Analyst Conference Summary



conference date: November 1, 2017 @ 5:00 AM Pacific Time
for quarter ending: September 30, 2017 (Q3, third quarter 2017)

Forward-looking statements

Overview: Agios is about to be a commercial stage company as IDHIFA, developed in partnership with Celgene, was granted approval by the FDA for certain patients suffering from Acute Myeloid Leukemia (AML), during the quarter.

Basic data (GAAP):

Revenue was $11.4 million, down sequentially from $11.7 million, and up from $9.0 million year-earlier. All revenue is from collaborations.

Net income was negative $77.1 million, up sequentially from negative $83.1 million, and down from negative $62.8 million year-earlier.

EPS (diluted GAAP) was negative $1.59, up sequentially from negative $1.78, and up from negative $1.63 year-earlier.



Conference Highlights:

David Schenkein, M.D., CEO of Agios said "We achieved two key 2017 goals in the third quarter with the approval and launch of Idhifa with our partner Celgene for patients with IDH2m R/R AML and the design completion of the AG-348 pivotal program in PK deficiency. We are now focused on completing the NDA for our first wholly owned product, ivosidenib for IDH1m R/R AML and will present the core data from the submission next month at ASH. In addition, the year-end submission of our IND for AG-270 targeting MTAP-deleted tumors remains on track, highlighting our commitment to remain a research-focused organization pursuing novel science with the potential to change patients’ lives.”  
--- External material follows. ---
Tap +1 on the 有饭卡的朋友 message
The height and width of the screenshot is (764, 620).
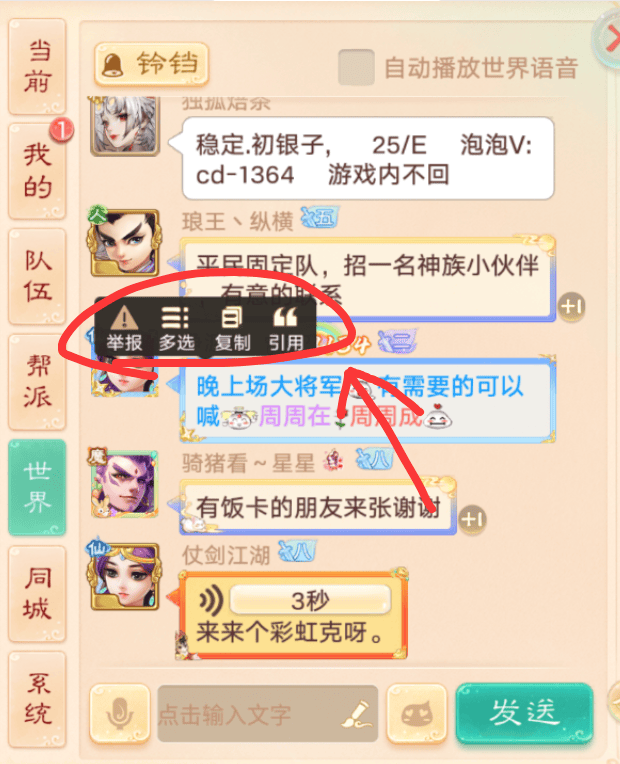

$0.7 million of revenue in the quarter was from royalties for Idhifa.

Idhifa (AG-221, Enasidenib) for IDH2 positive relapsed/refractory AML (acute myeloid leukemia) was approved by the FDA on August 1, 2017. This is in partnership with Celgene and is based on Phase 1/2 data. The Phase 3 trial continues to confirm the data, despite the full approval. An MDS trial is also planned. Updated Phase 1/2 IDH2m R/R AML data was presented at ASCO. Idhifa is the only therapy approved in this specific indication. Celgene will market Idhifa and pay Agios tiered royalties, ranging from single digits to low double digits.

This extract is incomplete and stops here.